Multi-network Mesh Expansion

This example provides instructions to integrate VMs and bare metal hosts into an Istio mesh deployed on Kubernetes with gateways. No VPN connectivity nor direct network access between workloads in VMs, bare metals and clusters is required.


  • One or more Kubernetes clusters with versions: 1.13, 1.14, 1.15.

  • Mesh expansion machines must have IP connectivity to the Ingress gateways in the mesh.

  • Install the Helm client. Helm is needed to enable mesh expansion.

Installation steps

Setup consists of preparing the mesh for expansion and installing and configuring each VM.

Customized installation of Istio on the Cluster

The first step when adding non-Kubernetes services to an Istio mesh is to configure the Istio installation itself, and generate the configuration files that let mesh expansion VMs connect to the mesh.
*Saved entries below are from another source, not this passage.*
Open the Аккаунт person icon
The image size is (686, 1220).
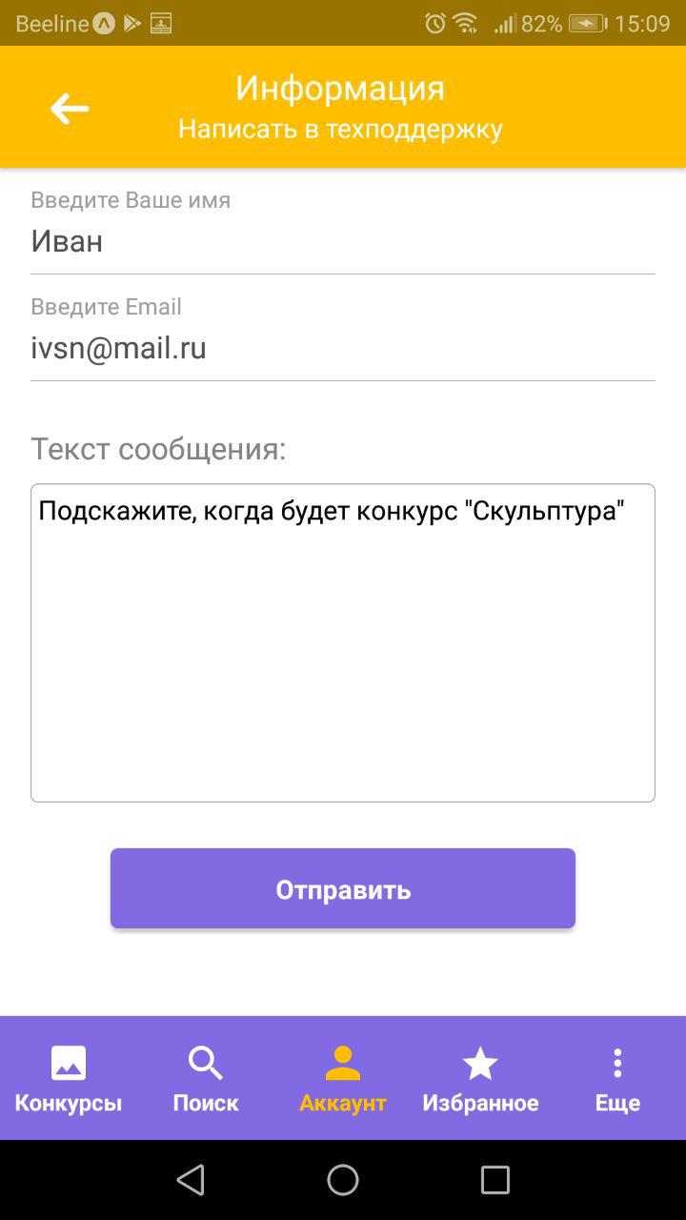point(343,1063)
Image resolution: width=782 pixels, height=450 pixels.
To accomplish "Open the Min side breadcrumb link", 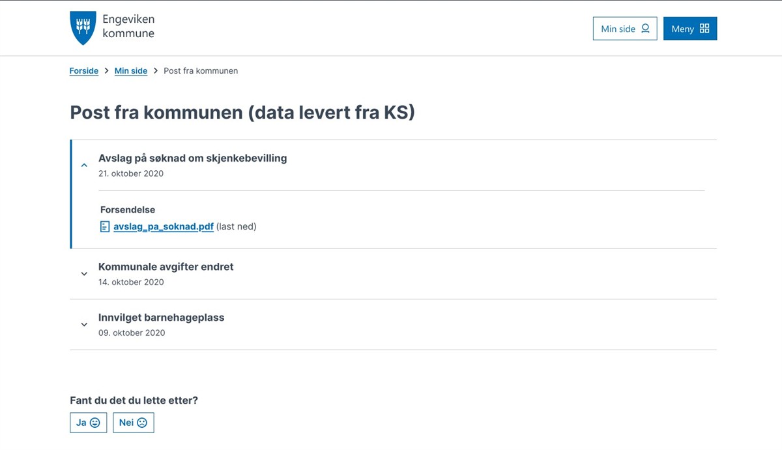I will (131, 71).
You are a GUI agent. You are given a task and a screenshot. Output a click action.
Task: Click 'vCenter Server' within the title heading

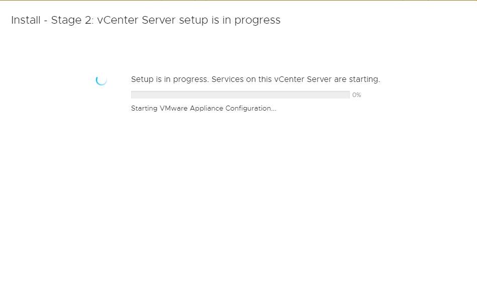coord(136,20)
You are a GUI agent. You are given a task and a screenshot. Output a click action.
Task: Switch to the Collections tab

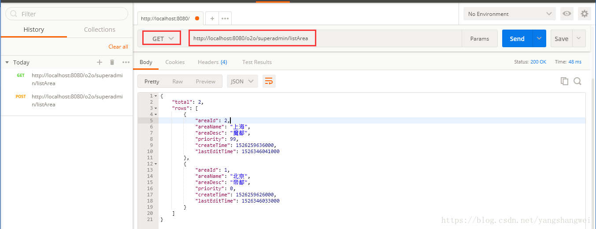coord(100,30)
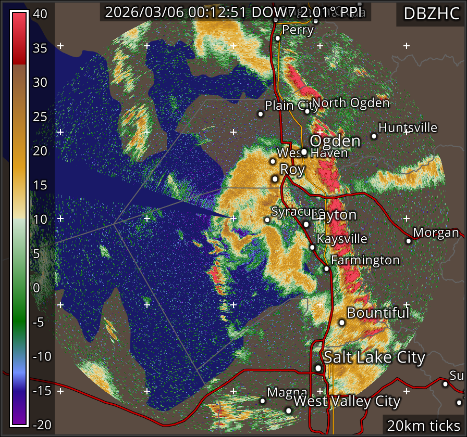Click the Bountiful marker dot
This screenshot has width=467, height=437.
[342, 323]
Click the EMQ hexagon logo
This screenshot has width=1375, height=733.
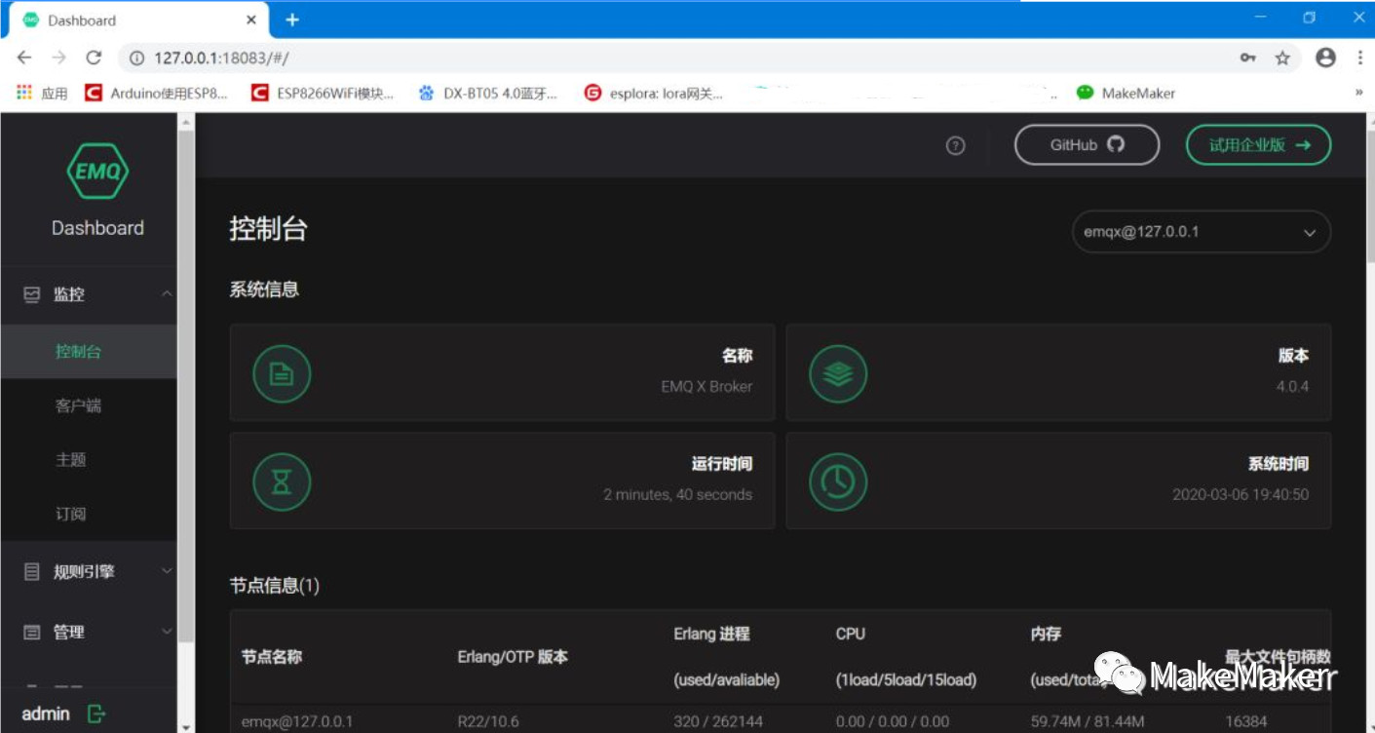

To prepare the cluster for mesh expansion, run the following commands on a machine with cluster admin privileges:

  1. Generate a meshexpansion-gateways Istio configuration file using helm:

    $ helm template install/kubernetes/helm/istio --name istio --namespace istio-system \
        -f \ > $HOME/istio-mesh-expansion-gatways.yaml

    For further details and customization options, refer to the Installation with Helm instructions.

  2. Deploy Istio control plane into the cluster

    $ kubectl create namespace istio-system
    $ helm template  install/kubernetes/helm/istio-init --name istio-init --namespace istio-system  | kubectl apply -f -
    $ kubectl apply -f $HOME/istio-mesh-expansion-gatways.yaml
  3. Verify Istio is installed successfully

    $ istioctl verify-install -f $HOME/istio-mesh-expansion-gatways.yaml
  4. Create vm namespace for the VM services.

    $ kubectl create ns vm
  5. Define the namespace the VM joins. This example uses the SERVICE_NAMESPACE environment variable to store the namespace. The value of this variable must match the namespace you use in the configuration files later on.

    $ export SERVICE_NAMESPACE="vm"
  6. Extract the initial keys the service account needs to use on the VMs.

    $ kubectl -n $SERVICE_NAMESPACE get secret istio.default  \
        -o jsonpath='{.data.root-cert\.pem}' | base64 --decode > root-cert.pem
    $ kubectl -n $SERVICE_NAMESPACE get secret istio.default  \
        -o jsonpath='{.data.key\.pem}' | base64 --decode > key.pem
    $ kubectl -n $SERVICE_NAMESPACE get secret istio.default  \
          -o jsonpath='{.data.cert-chain\.pem}' | base64 --decode > cert-chain.pem
  7. Determine and store the IP address of the Istio ingress gateway since the mesh expansion machines access Citadel and Pilot and workloads on cluster through this IP address.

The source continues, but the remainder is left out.